* [Pasaje dado]
◆ ◆ ◆ ◆

Nos encontramos, entonces, ante obras en las que el otro está representado por personajes que presentan vicios propios de una época anterior que intenta superarse, pero en ningún caso se toma en cuenta al indígena, al peón o al campesino; ellos ni siquiera alcanzan a ser el otro puesto que se encuentran en un nivel inferior. Todo esto ha provocado el despojo de dichos sujetos históricos de cualquier ‘historicidad’ relevante en el devenir de la nación. Martín Rivas, como novela canónica por excelencia, nos servirá para estudiar estas situaciones.

Alberto Blest Gana, escritor y diplomático, instaló su voz desde la oficialidad, asumiendo de lleno los postulados de Lastarria, quien afirmó en su discurso de inauguración de la Sociedad Literaria en 1842 que la literatura debía ser la encargada de representar fielmente los vicios y virtudes de la sociedad con el fin de moralizar los acontecimientos y formar una identidad colectiva nacional.

◆ ◆ ◆ ◆

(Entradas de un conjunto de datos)
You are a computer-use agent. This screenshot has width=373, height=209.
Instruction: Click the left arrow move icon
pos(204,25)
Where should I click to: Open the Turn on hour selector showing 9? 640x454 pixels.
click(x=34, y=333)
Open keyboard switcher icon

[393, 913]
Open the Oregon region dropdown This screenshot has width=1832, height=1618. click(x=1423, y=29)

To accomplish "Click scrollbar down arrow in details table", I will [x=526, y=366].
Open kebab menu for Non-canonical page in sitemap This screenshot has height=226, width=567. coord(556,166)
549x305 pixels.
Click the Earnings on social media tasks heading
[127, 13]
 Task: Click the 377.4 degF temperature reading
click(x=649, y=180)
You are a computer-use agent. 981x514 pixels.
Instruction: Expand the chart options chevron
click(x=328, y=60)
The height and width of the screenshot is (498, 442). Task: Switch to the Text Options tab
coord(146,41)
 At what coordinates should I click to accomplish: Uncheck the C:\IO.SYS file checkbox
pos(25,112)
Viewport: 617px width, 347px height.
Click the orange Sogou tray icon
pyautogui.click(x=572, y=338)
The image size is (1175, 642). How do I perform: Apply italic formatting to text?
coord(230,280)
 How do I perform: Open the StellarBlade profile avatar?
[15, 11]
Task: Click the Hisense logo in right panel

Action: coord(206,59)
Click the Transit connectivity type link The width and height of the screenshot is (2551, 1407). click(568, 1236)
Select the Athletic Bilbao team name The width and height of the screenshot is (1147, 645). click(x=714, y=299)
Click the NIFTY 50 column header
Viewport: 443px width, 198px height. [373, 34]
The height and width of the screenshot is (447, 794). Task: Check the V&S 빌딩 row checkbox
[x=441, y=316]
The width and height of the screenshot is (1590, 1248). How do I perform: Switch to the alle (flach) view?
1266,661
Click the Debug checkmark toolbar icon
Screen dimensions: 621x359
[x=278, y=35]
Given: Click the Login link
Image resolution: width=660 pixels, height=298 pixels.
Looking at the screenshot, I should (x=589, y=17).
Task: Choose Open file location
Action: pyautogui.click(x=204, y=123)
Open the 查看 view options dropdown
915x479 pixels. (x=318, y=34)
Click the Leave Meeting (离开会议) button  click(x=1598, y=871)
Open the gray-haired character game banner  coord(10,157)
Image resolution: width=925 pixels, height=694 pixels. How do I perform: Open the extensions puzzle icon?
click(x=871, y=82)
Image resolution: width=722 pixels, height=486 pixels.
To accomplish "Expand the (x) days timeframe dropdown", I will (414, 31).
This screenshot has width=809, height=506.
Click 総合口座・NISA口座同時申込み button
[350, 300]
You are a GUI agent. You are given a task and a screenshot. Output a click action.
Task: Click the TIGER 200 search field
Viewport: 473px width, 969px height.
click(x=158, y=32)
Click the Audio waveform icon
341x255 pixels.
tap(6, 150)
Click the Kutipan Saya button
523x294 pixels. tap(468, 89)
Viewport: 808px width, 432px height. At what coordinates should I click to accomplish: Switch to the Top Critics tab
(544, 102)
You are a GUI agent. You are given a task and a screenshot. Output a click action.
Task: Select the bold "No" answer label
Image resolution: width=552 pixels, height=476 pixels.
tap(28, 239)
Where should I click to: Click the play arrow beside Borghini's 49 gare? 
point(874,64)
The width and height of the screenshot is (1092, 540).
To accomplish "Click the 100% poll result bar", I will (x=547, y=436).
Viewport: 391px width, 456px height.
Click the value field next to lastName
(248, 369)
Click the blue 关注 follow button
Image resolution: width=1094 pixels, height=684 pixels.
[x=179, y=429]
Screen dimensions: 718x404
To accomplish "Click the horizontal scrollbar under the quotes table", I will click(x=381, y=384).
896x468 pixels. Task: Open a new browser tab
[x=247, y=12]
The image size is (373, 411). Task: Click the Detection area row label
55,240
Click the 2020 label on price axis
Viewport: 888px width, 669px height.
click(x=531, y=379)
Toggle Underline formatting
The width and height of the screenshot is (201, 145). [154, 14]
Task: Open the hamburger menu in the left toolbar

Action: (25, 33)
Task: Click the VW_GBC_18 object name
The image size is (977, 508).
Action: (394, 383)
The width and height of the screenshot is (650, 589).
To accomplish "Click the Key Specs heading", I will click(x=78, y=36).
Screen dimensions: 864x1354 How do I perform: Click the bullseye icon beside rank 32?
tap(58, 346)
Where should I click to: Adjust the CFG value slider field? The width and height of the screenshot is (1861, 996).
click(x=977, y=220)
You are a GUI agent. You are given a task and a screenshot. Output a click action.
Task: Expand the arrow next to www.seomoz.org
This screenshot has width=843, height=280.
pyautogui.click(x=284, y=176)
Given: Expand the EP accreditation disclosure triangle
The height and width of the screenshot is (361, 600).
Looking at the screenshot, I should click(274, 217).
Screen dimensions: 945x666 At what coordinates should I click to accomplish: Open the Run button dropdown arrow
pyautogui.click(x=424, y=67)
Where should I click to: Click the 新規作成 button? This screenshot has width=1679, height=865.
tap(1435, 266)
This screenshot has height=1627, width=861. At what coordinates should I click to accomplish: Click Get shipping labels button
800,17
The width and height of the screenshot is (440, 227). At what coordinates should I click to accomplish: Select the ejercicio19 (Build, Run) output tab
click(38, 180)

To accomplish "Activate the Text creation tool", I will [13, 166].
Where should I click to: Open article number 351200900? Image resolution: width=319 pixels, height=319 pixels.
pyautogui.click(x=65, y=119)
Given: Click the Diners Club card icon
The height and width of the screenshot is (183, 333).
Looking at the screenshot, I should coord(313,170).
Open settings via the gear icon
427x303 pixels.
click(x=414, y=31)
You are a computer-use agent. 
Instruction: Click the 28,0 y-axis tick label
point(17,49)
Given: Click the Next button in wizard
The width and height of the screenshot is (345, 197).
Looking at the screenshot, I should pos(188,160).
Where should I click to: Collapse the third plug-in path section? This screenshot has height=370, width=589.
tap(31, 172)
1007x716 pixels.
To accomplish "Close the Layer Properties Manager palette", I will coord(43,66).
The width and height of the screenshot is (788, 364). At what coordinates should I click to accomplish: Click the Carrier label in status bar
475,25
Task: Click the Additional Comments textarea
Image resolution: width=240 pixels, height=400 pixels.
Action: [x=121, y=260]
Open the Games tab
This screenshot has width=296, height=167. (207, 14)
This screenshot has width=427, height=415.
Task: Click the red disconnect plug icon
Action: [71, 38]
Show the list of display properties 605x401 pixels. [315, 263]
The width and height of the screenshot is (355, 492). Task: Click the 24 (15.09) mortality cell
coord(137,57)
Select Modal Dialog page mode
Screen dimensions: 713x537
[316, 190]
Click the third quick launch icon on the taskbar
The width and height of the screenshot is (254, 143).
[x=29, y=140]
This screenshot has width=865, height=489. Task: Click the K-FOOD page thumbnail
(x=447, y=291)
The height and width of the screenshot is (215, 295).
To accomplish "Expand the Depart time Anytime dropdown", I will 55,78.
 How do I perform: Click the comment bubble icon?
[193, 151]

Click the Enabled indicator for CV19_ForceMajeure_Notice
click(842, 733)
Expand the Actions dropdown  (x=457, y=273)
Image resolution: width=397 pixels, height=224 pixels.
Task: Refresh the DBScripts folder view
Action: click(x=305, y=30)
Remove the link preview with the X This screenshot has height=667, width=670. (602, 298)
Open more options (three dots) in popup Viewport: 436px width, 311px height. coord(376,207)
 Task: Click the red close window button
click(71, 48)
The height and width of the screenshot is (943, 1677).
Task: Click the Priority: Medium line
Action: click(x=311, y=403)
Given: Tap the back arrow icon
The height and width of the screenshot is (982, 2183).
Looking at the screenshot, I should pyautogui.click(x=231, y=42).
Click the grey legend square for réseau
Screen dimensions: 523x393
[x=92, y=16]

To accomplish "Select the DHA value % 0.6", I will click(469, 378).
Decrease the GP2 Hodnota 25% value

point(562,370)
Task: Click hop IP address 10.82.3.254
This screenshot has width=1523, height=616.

◆ ◆ ◆ ◆

* [Objetivo del ejercicio]
De acuerdo con el pasaje dado, ¿qué debía representar fielmente la literatura según el discurso de Lastarria en la Sociedad Literaria?

* [La respuesta]
Los vicios y virtudes de la sociedad.